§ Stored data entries
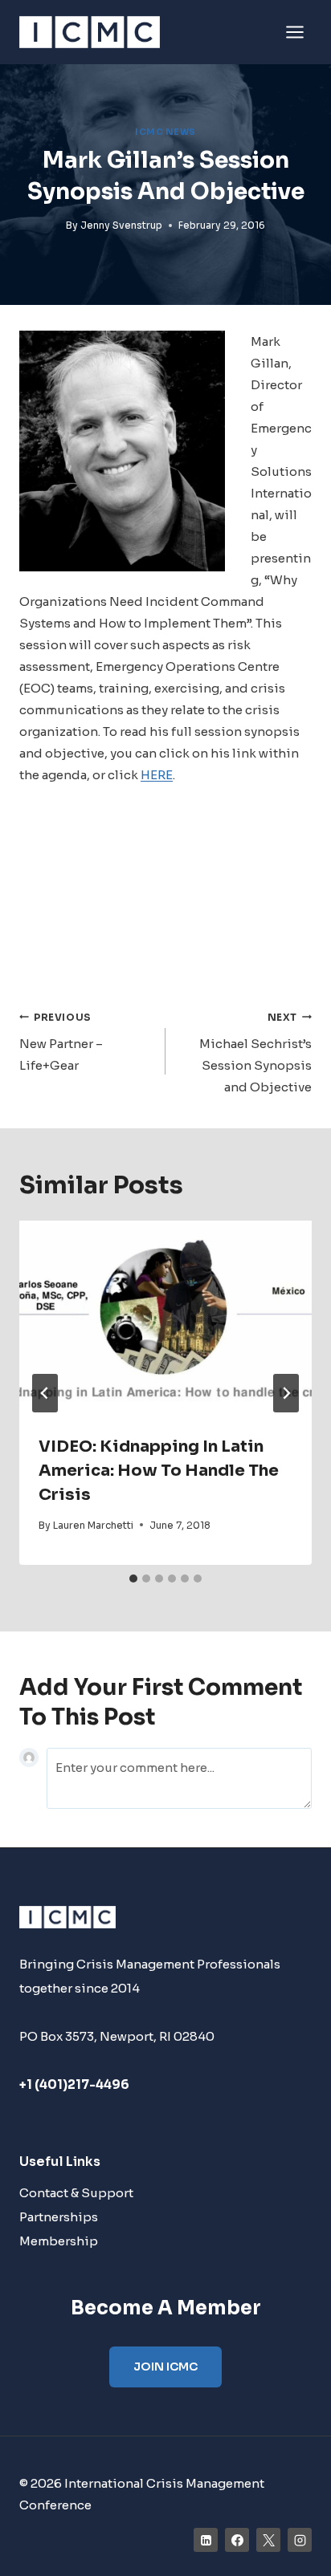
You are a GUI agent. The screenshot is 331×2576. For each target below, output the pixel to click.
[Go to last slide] (45, 1393)
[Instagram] (300, 2540)
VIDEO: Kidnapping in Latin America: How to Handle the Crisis (159, 1470)
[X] (268, 2540)
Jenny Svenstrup (121, 225)
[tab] (133, 1578)
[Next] (286, 1393)
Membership (58, 2241)
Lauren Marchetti (93, 1525)
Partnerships (58, 2217)
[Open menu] (294, 32)
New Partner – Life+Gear (61, 1042)
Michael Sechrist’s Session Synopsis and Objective (255, 1053)
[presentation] (165, 1318)
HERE (157, 774)
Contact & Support (76, 2192)
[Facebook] (237, 2540)
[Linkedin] (206, 2540)
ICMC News (165, 132)
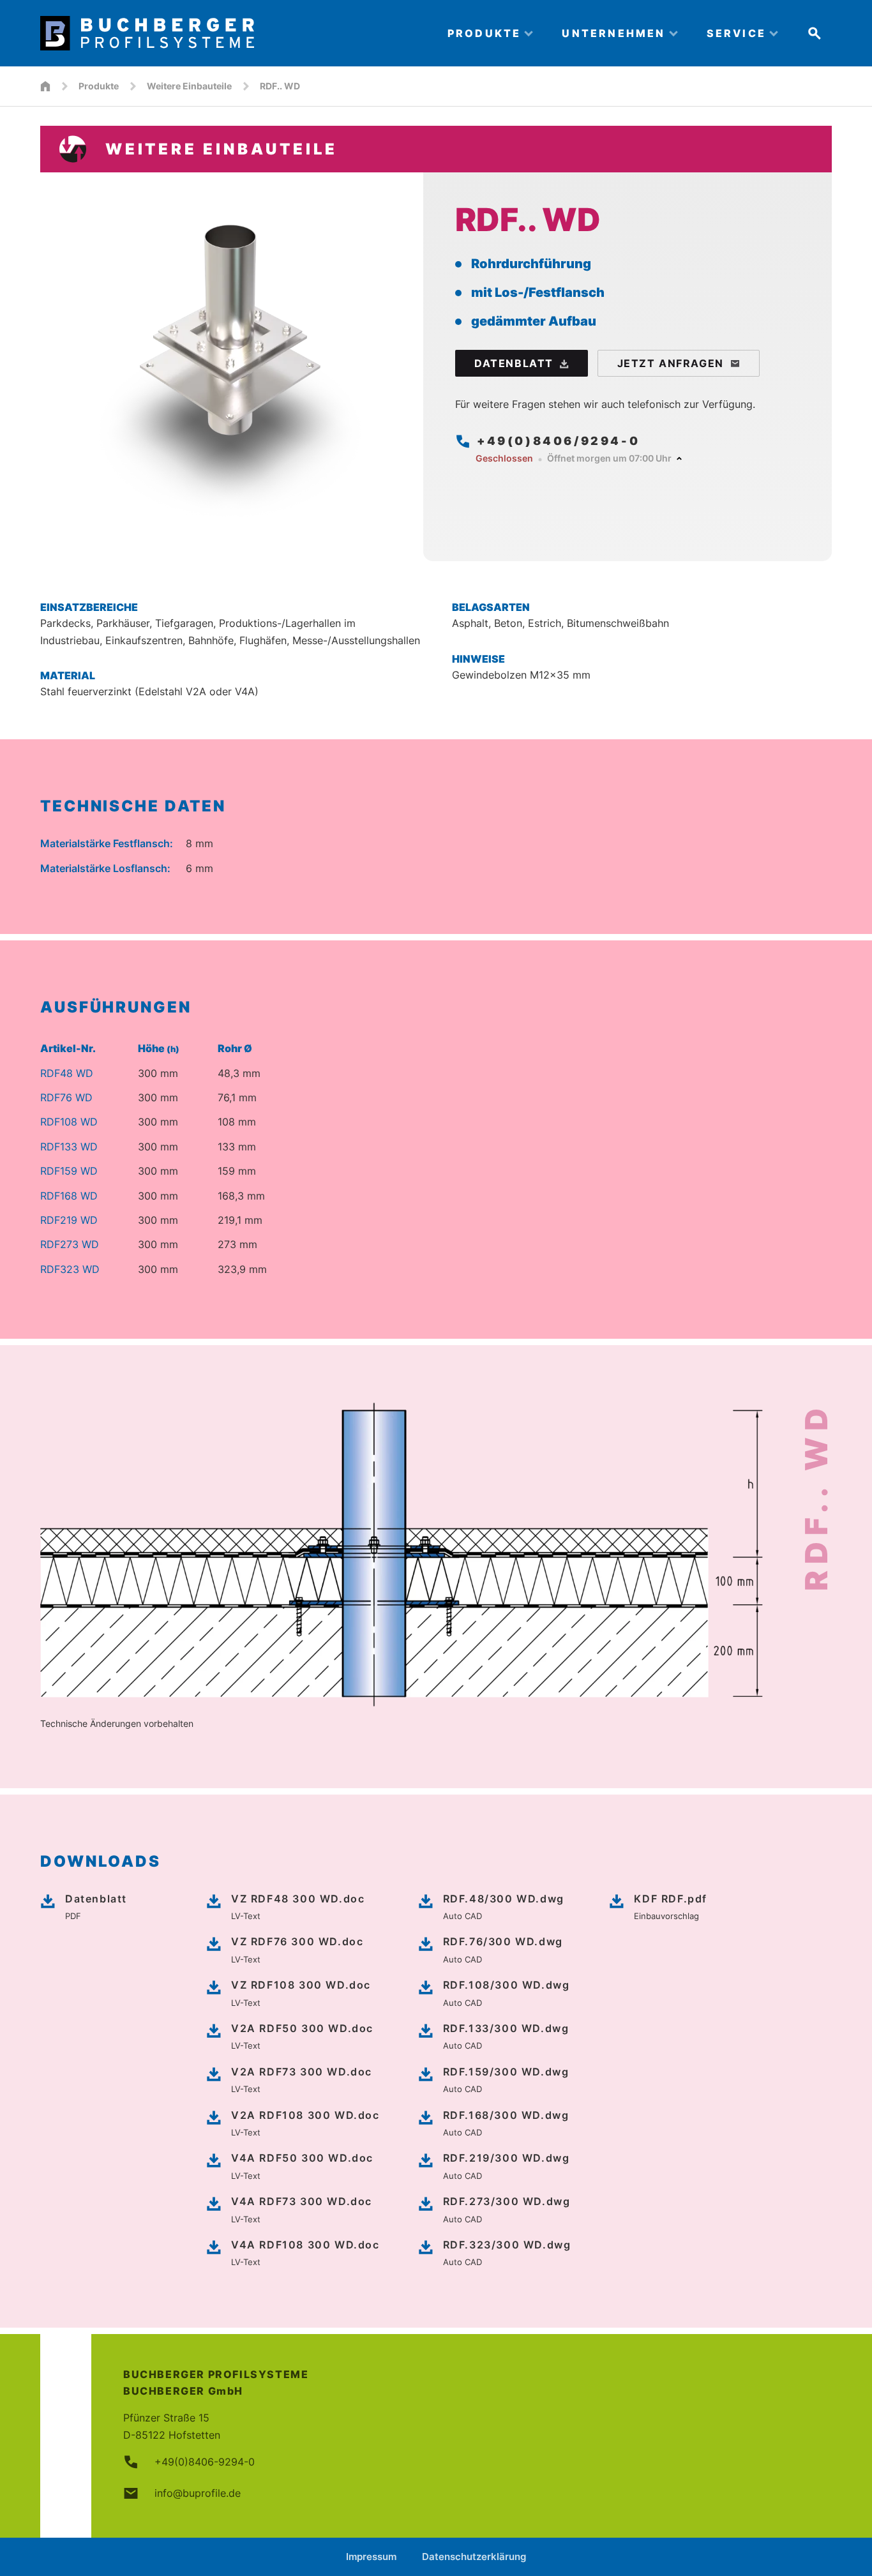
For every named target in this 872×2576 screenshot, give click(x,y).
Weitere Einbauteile (189, 85)
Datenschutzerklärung (474, 2556)
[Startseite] (45, 86)
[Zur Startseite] (232, 33)
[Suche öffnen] (814, 33)
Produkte (99, 85)
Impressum (371, 2556)
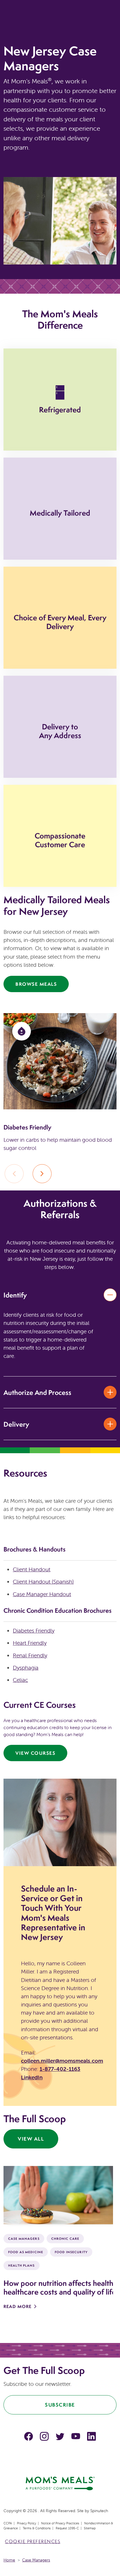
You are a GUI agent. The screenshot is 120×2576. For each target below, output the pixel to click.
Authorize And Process (37, 1392)
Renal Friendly (30, 1655)
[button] (42, 1173)
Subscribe (60, 2404)
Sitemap (90, 2528)
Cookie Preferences (32, 2541)
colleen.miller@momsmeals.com (62, 2060)
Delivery (16, 1424)
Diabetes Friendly (33, 1630)
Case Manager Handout (42, 1594)
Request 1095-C (67, 2528)
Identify (15, 1295)
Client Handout (31, 1569)
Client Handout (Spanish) (43, 1581)
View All (31, 2138)
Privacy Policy (26, 2523)
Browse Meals (36, 984)
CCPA (7, 2523)
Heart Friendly (30, 1642)
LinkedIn (32, 2077)
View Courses (35, 1753)
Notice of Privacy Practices (60, 2523)
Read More (17, 2306)
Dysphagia (25, 1667)
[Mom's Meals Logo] (60, 2482)
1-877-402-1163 (60, 2068)
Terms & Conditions (37, 2528)
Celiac (20, 1679)
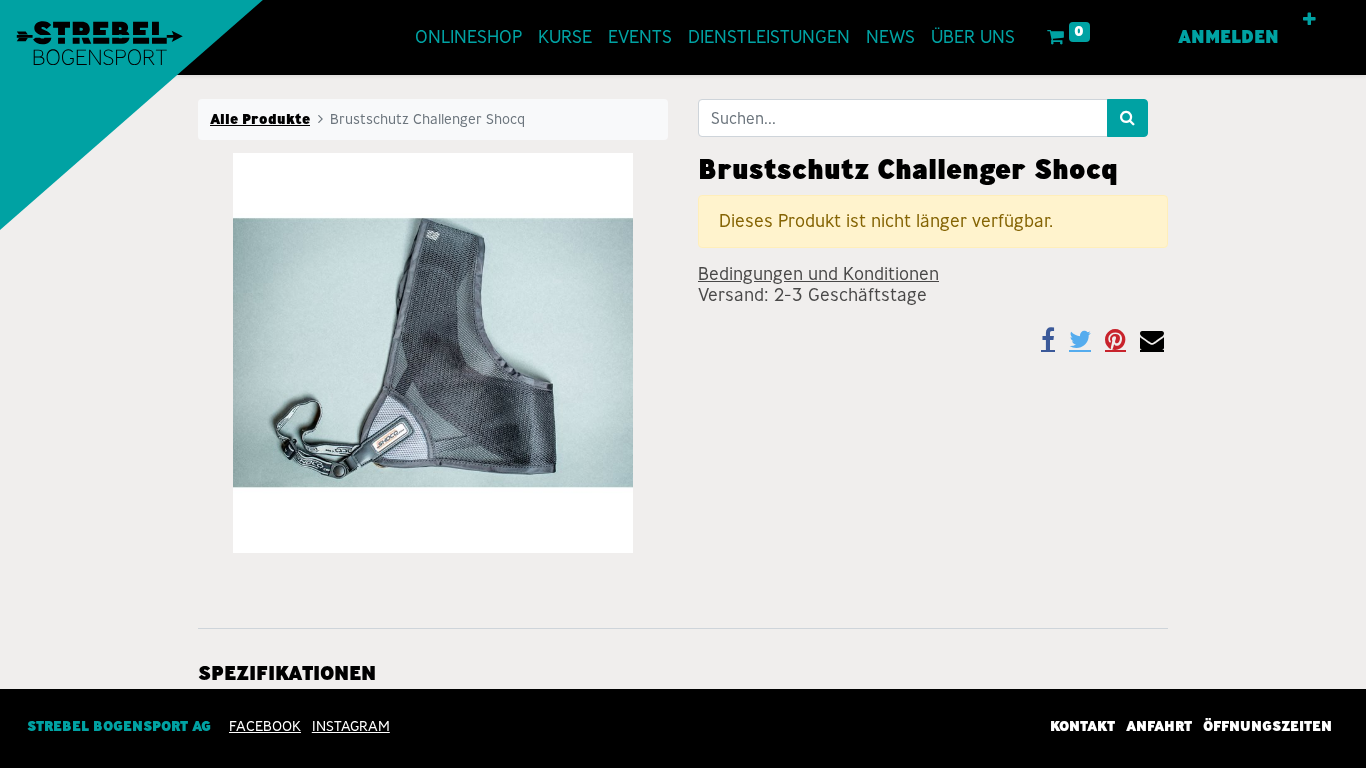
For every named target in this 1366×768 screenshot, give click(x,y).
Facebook (265, 726)
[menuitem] (468, 37)
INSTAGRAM (351, 726)
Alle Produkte (260, 119)
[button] (1309, 20)
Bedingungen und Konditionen (818, 274)
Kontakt (1082, 726)
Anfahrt (1159, 726)
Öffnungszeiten (1267, 726)
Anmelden (1228, 37)
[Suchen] (1127, 118)
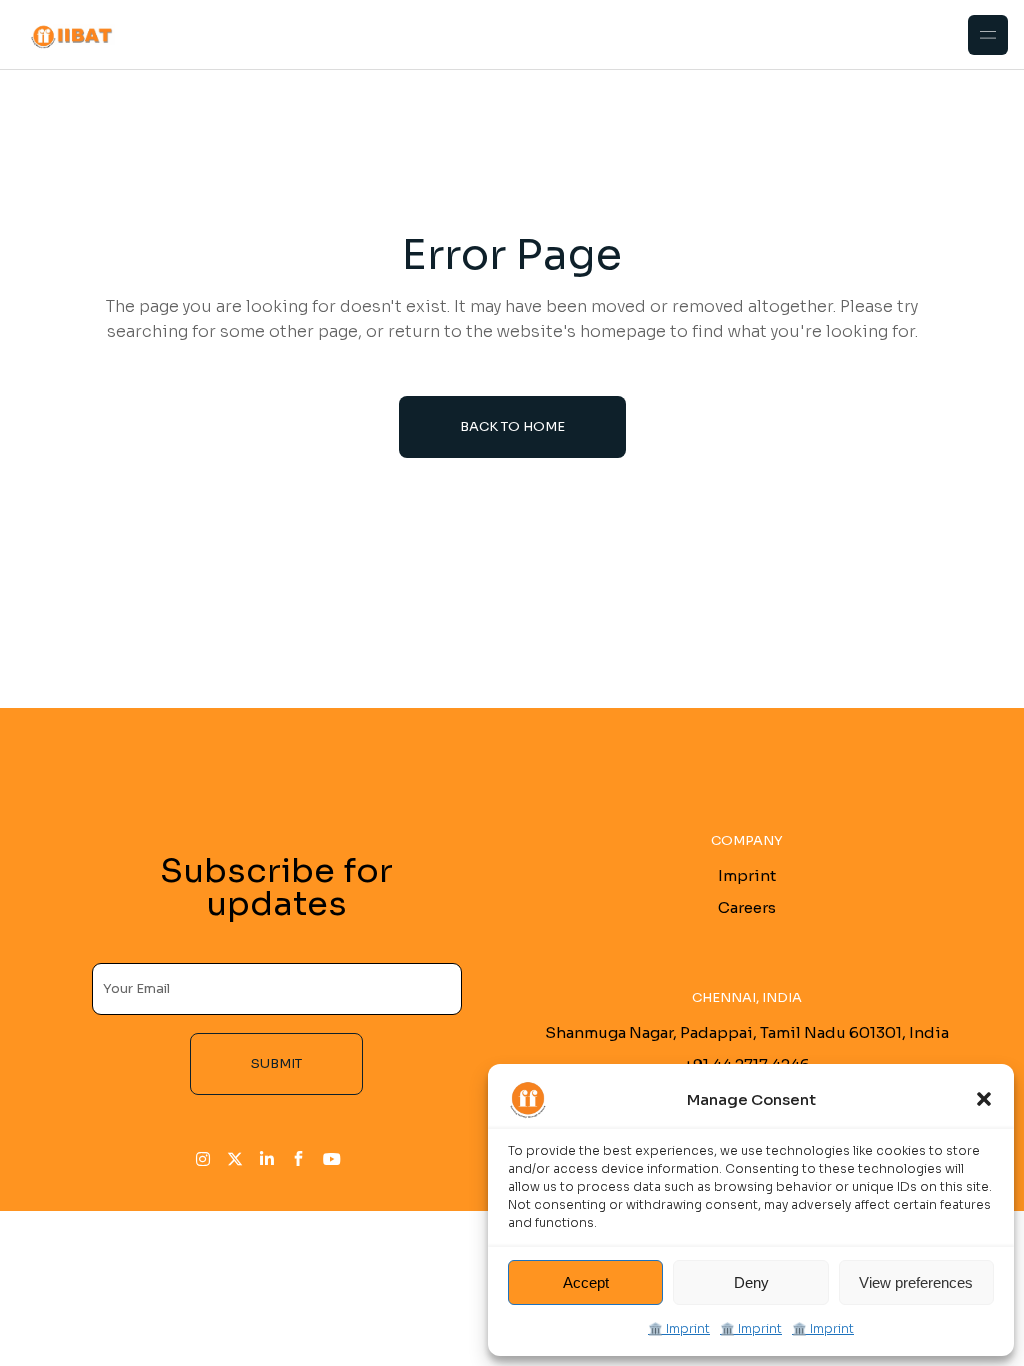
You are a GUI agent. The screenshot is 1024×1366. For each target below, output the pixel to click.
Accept (586, 1282)
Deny (751, 1282)
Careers (747, 907)
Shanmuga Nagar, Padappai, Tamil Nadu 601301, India (747, 1032)
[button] (984, 1099)
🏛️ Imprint (679, 1328)
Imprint (747, 875)
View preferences (916, 1282)
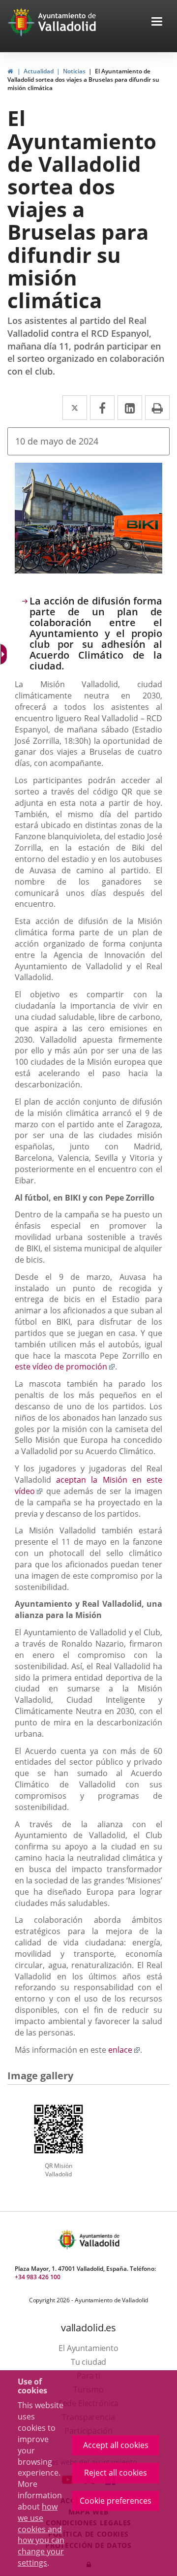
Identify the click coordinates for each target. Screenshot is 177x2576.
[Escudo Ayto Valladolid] (68, 2239)
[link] (10, 71)
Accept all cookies (115, 2445)
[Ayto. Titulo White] (67, 22)
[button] (157, 22)
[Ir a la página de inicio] (22, 22)
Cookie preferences (115, 2500)
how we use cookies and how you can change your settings (41, 2534)
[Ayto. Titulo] (98, 2239)
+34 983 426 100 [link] (37, 2277)
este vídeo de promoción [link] (65, 1366)
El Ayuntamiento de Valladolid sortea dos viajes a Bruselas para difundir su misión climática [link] (83, 79)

§ Aim of the exercise
Write out, word for word, the line containing "Bedingungen und Konditionen (818, 274)" and each line after it to the end of the data, and nothing more. Drop the pictures.

§ Response box
Bedingungen und Konditionen (818, 274)
Kontakt (1082, 726)
Anfahrt (1159, 726)
Öffnungszeiten (1267, 726)
Anmelden (1228, 37)
[Suchen] (1127, 118)
You are a GUI agent. The screenshot is 1024×1366. For each target below, output the pixel to click.
Accept (586, 1282)
Deny (751, 1282)
Careers (747, 907)
Shanmuga Nagar, Padappai, Tamil Nadu 601301, India (747, 1032)
[button] (984, 1099)
🏛️ Imprint (679, 1328)
Imprint (747, 875)
View preferences (916, 1282)
Identify the click coordinates for each target. Screenshot is 177x2576.
[Escudo Ayto Valladolid] (68, 2239)
[link] (10, 71)
Accept all cookies (115, 2445)
[Ayto. Titulo White] (67, 22)
[button] (157, 22)
[Ir a la página de inicio] (22, 22)
Cookie preferences (115, 2500)
how we use cookies and how you can change your settings (41, 2534)
[Ayto. Titulo] (98, 2239)
+34 983 426 100 [link] (37, 2277)
este vídeo de promoción [link] (65, 1366)
El Ayuntamiento de Valladolid sortea dos viajes a Bruselas para difundir su misión climática [link] (83, 79)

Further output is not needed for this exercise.